„Musimy żeglować czasem z
wiatrem, czasem pod wiatr, ale żeglować, nie dryfować
ani stawać na kotwicy”
Oliver Wendell Holmes
Podopieczni Środowiskowego Domu
Samopomocy w Świebodzic w dniach 21-25.07.2018r. mieli
możliwość odbycia wspaniałej przygody pod żaglami i
uczestniczyć w I Regatach „SPRAWNI niepełnoSPRAWNI
ŻEGLARZE” zorganizowanych równolegle do 54
Etapowych Regat Turystycznych. Nie było by to możliwe
gdyby nie zaproszenie Kierownik Powiatowego Ośrodka
Wsparcia Środowiskowego Domu Samopomocy w Kamiennej Górze
Pani Katarzyny Pisarek oraz organizatora Komandora
Roberta Bzdęgi - za co serdecznie i z całego serca dziękujemy.

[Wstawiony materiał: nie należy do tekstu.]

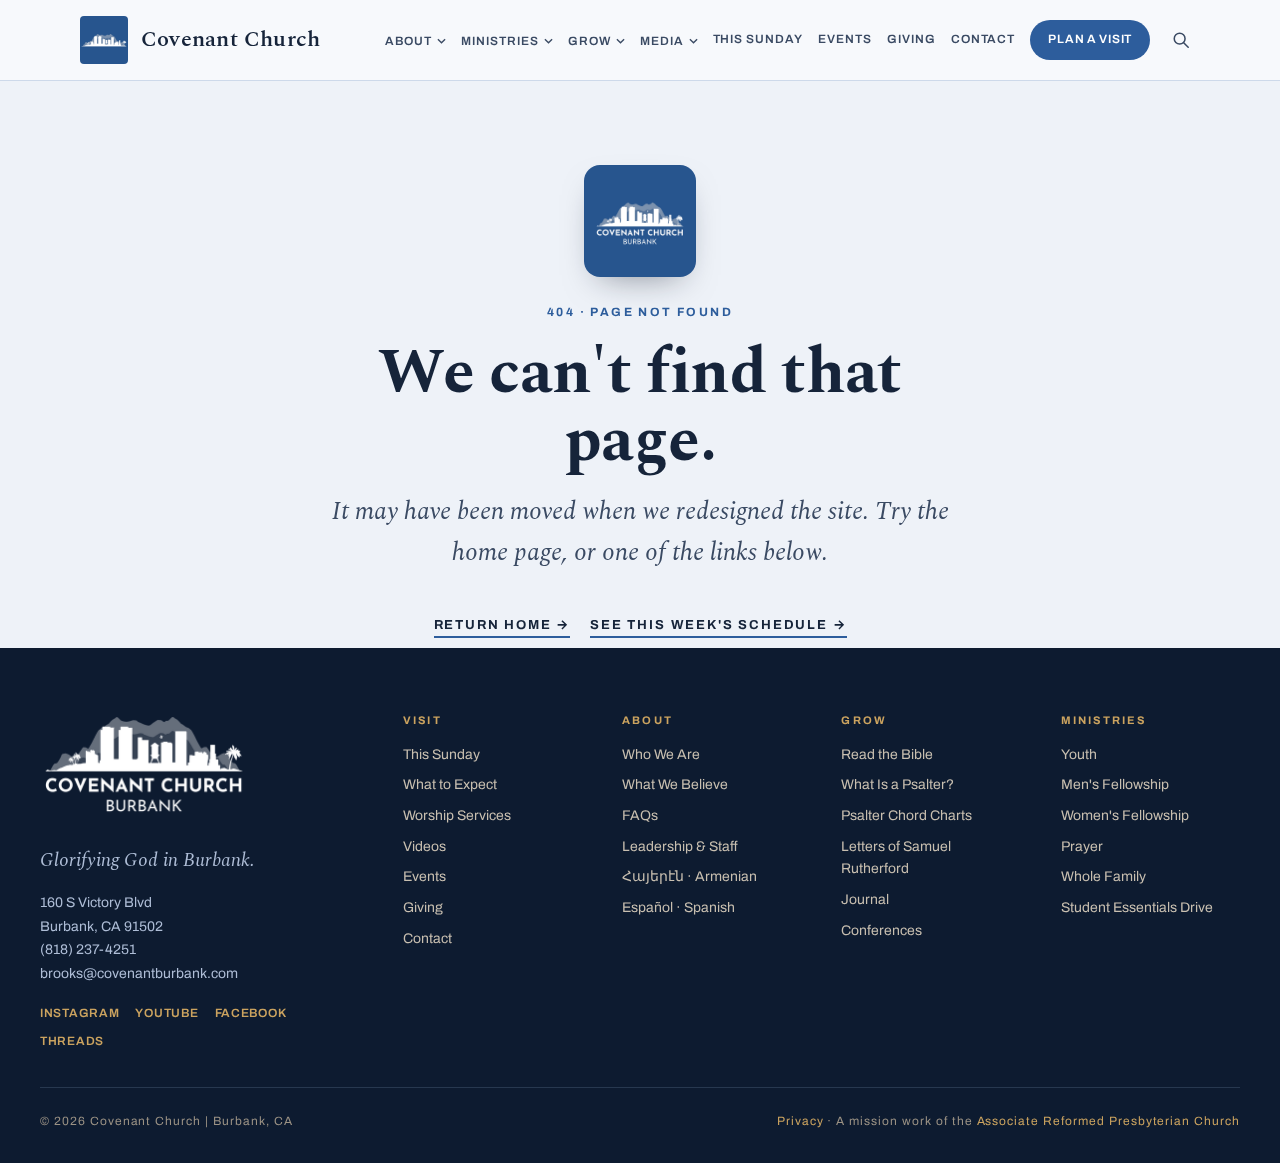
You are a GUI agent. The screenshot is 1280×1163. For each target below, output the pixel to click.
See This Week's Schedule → (718, 625)
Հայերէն (689, 876)
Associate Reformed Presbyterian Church (1108, 1121)
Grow (589, 41)
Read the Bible (887, 754)
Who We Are (661, 754)
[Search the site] (1181, 40)
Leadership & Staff (680, 846)
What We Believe (675, 784)
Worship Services (457, 815)
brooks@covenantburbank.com (139, 973)
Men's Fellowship (1115, 784)
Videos (424, 846)
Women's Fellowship (1125, 815)
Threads (72, 1041)
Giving (911, 39)
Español (678, 907)
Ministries (500, 41)
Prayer (1082, 846)
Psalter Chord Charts (906, 815)
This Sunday (758, 39)
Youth (1079, 754)
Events (845, 39)
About (408, 41)
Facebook (251, 1013)
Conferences (881, 930)
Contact (983, 39)
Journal (865, 899)
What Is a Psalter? (897, 784)
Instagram (79, 1013)
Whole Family (1103, 876)
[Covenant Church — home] (144, 764)
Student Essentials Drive (1137, 907)
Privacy (800, 1121)
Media (662, 41)
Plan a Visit (1090, 39)
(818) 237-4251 (88, 949)
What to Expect (450, 784)
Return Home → (502, 625)
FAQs (640, 815)
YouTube (166, 1013)
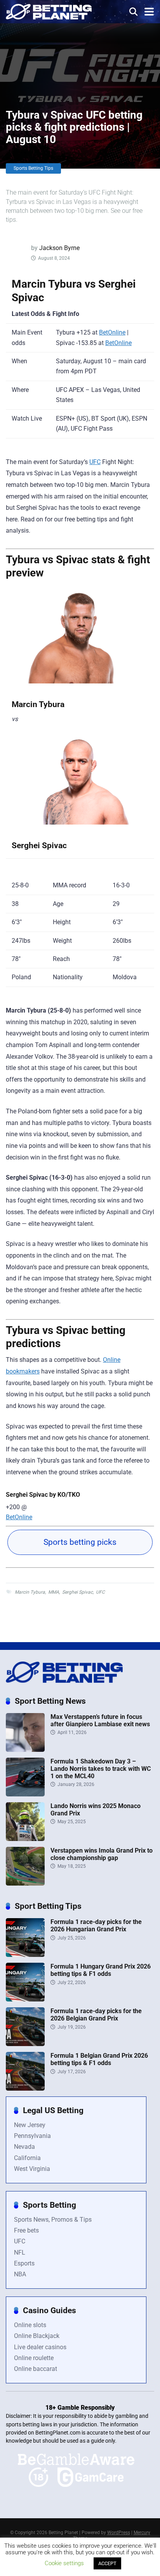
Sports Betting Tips (33, 168)
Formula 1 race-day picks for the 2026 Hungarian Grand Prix (96, 1925)
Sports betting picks (80, 1542)
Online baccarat (35, 2368)
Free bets (26, 2230)
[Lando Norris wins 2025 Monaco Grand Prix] (25, 1839)
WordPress (118, 2532)
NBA (20, 2274)
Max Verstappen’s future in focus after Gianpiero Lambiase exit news (100, 1720)
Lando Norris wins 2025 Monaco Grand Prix (95, 1809)
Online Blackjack (36, 2336)
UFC (95, 462)
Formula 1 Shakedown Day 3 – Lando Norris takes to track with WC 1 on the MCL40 (100, 1769)
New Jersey (29, 2125)
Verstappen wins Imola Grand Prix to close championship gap (101, 1854)
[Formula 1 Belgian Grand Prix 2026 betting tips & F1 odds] (25, 2088)
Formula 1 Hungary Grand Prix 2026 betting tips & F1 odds (100, 1970)
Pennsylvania (32, 2135)
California (27, 2158)
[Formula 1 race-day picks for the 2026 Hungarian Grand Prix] (25, 1954)
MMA (53, 1592)
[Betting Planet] (49, 10)
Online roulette (34, 2358)
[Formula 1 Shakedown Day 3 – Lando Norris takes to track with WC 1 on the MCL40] (25, 1794)
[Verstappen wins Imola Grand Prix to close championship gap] (25, 1883)
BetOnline (112, 332)
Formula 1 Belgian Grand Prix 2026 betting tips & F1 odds (99, 2059)
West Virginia (32, 2168)
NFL (19, 2252)
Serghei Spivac (77, 1592)
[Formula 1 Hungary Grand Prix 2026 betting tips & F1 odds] (25, 1999)
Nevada (24, 2146)
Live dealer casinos (40, 2347)
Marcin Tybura (30, 1592)
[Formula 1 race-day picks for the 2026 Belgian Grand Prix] (25, 2044)
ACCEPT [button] (107, 2563)
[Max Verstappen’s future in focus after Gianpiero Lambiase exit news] (25, 1749)
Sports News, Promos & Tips (53, 2219)
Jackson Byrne (59, 248)
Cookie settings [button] (64, 2563)
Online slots (30, 2325)
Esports (24, 2263)
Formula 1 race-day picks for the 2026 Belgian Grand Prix (96, 2014)
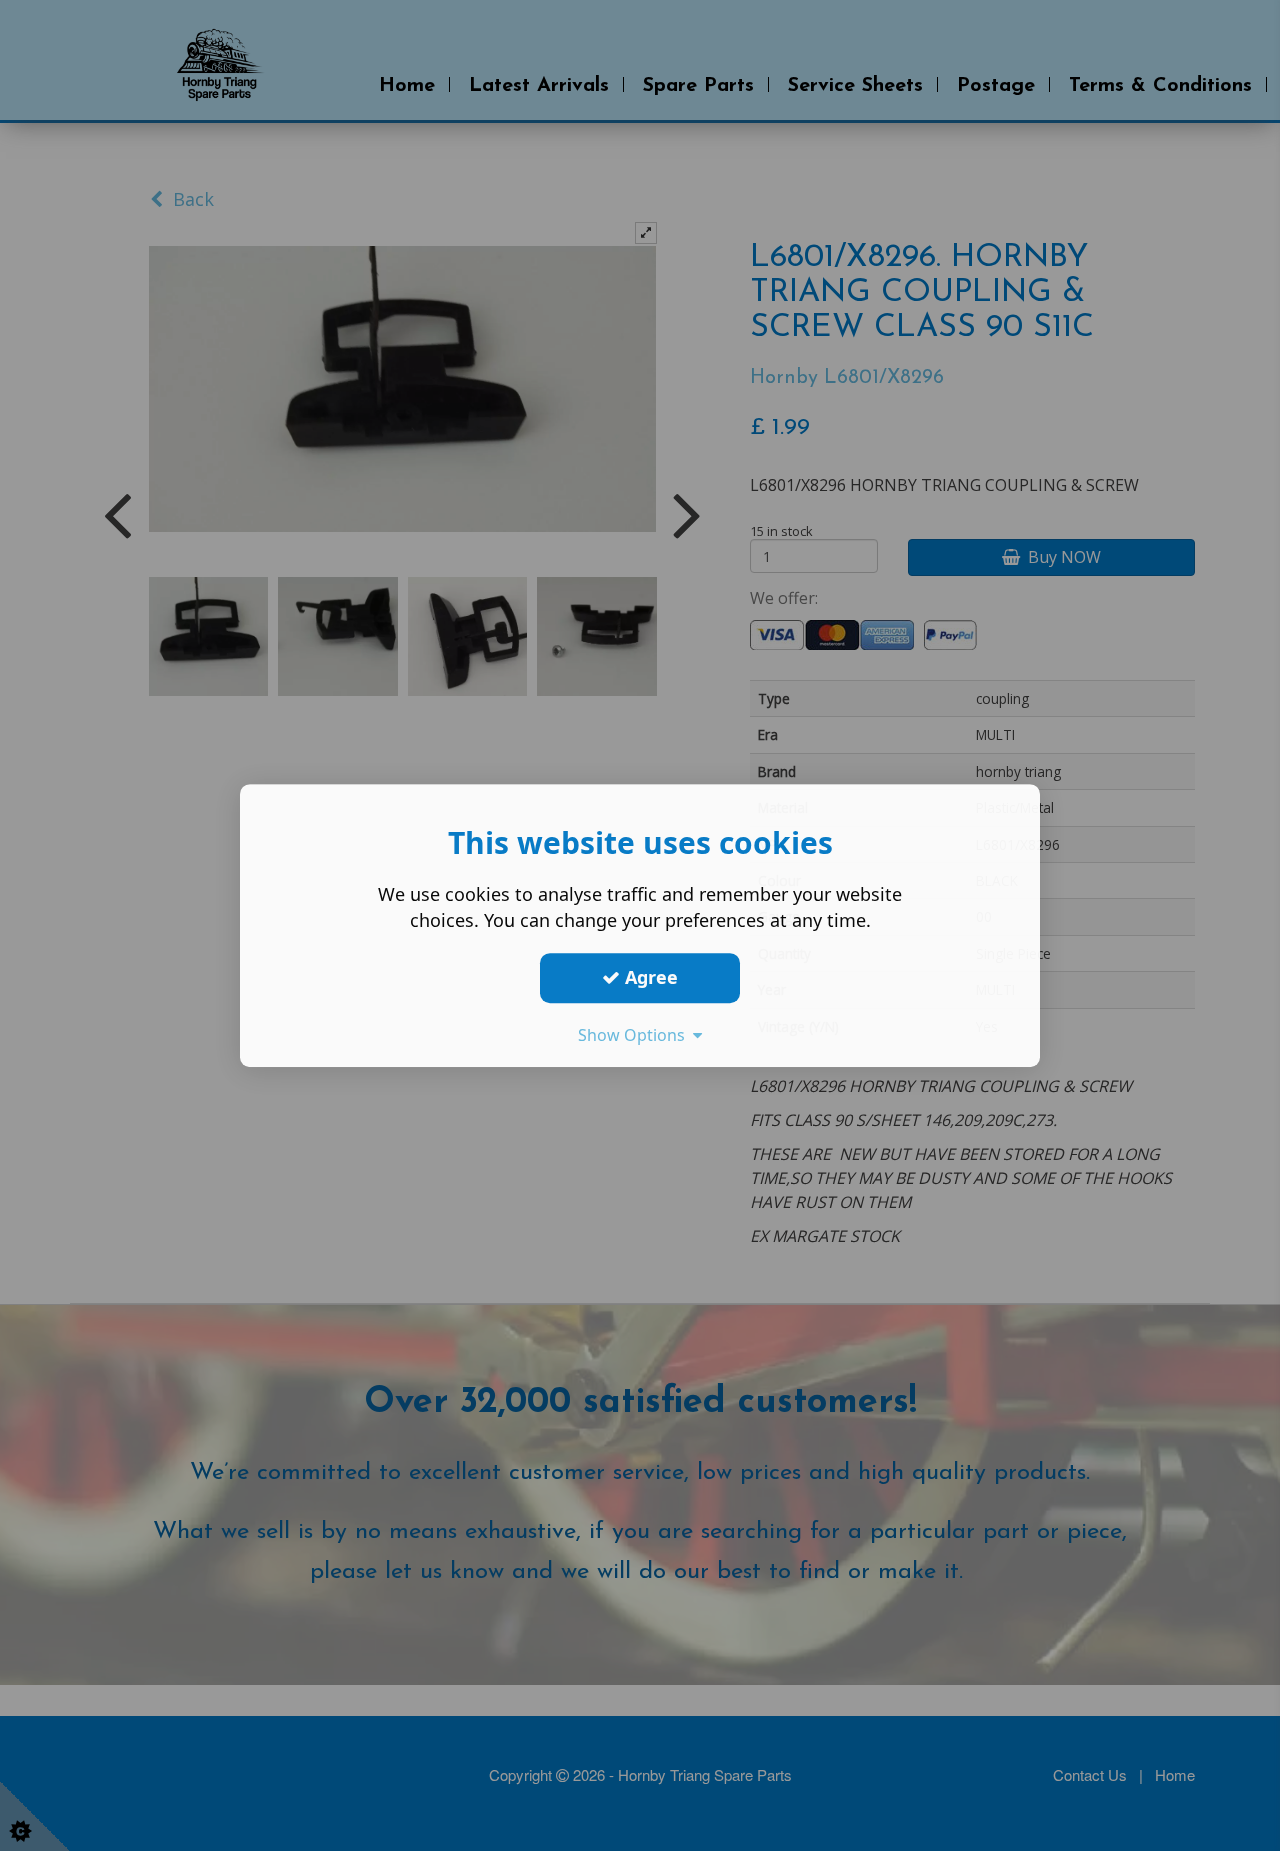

W regatach uczestniczyła grupa z
Powiatowego Ośrodka Wsparcia Środowiskowego Domu
Samopomocy w Kamiennej Górze, grupa z Domu Pomocy Społecznej
w Szarocinie oraz my czyli Mariusz, Jarek, Adam, Aneta,
pani Gosia i pani Iza. 16 uczestników zostało
rozmieszczonych na dwóch jachtach, na których masztach
powiewała niebieska flaga „SPRAWNI niepełnoSPRAWNI”
. Nasza przygoda rozpoczęła się w Lubczynie skąd z
przepięknej mariny wypłynęliśmy do portu w Trzebieży
gdzie spędziliśmy swoją pierwszą noc na jachcie.
Podczas pięciodniowej żeglugi jachty przepłynęły
trasę od Lubczyny do Lubczyny odwiedzając następujące
miejscowości: Trzebież, Wolin, Kamień Pomorski, Międzywodzie,
Dziwnów, Świnoujście. Rejs to nie tylko pływanie łodzią...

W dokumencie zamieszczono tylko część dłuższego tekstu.